A US jury has found that German chemical giant Bayer’s Roundup weedkiller did not cause defendants’ cancer – the company’s fifth consecutive trial victory over such claims, No-Till Farmer reported several media outlets as saying.
The trial in St Louis was the first involving multiple defendants, according to the 9 September report.
Hundreds of lawsuits involving non-Hodgkins lymphoma - a disease without a defined medical cause - and Roundup and its active ingredient, glyphosate, remained pending in various courts, the report said.
Glyphosate is the active ingredient in Bayer brands such as Roundup and RangerPro and has been at the centre of mass litigation in the USA brought mostly by residential gardeners claiming the weedkiller caused their cancer.
Bayer inherited the lawsuits following its 2018 purchase of global agrichemical firm Monsanto for US$63bn.
The company has consistently denied claims that Roundup or its active ingredient glyphosate causes cancer, saying decades of independent studies have shown the product is safe for human use.
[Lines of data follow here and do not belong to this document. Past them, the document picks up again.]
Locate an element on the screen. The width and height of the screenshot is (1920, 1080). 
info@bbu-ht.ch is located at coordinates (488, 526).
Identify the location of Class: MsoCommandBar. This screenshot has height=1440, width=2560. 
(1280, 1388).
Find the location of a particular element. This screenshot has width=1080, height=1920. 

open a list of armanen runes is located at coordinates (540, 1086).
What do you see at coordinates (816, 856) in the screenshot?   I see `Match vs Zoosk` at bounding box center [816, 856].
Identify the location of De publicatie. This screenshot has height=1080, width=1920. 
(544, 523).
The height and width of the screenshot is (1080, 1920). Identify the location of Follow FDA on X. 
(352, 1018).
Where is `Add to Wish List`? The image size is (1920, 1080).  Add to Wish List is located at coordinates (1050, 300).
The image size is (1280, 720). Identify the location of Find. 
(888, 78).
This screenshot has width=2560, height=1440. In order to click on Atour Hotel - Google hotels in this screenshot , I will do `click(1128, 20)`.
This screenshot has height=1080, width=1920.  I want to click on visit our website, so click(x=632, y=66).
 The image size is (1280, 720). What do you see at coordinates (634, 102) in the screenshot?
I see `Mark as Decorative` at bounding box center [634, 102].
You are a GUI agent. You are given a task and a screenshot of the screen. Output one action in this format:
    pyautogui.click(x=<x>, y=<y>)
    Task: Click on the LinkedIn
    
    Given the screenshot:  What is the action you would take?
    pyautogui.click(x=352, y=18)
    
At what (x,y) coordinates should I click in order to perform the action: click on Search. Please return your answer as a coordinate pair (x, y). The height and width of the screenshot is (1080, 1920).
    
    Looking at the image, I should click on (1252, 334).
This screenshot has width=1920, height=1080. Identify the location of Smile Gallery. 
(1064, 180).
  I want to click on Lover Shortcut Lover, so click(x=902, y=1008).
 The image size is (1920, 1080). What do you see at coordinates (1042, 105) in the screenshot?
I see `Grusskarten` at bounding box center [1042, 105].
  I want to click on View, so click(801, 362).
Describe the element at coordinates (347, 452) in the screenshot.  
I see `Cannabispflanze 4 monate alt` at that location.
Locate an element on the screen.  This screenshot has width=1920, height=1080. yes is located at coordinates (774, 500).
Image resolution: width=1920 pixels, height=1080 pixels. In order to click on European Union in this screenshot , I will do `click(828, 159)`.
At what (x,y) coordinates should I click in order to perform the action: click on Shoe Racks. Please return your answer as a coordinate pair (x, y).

The St Louis trial involved three plaintiffs older than 60 who claimed the company was responsible for warning them about the cancer as a potential side effect, No-Till Farmer wrote.
The company had announced a five-point plan in May 2021 to deal with the Roundup litigation, the report said.
Bayer will stop selling glyphosate-based herbicides for residential use in the USA starting in 2023, according to a report by Chemical & Engineering News (C&EN) on 30 July 2021.
Under Bayer’s plan, Roundup sold to commercial users – who account for the bulk of Roundup sales – would still include glyphosate.
Roundup is used by farmers in combination with the company’s genetically modified seeds.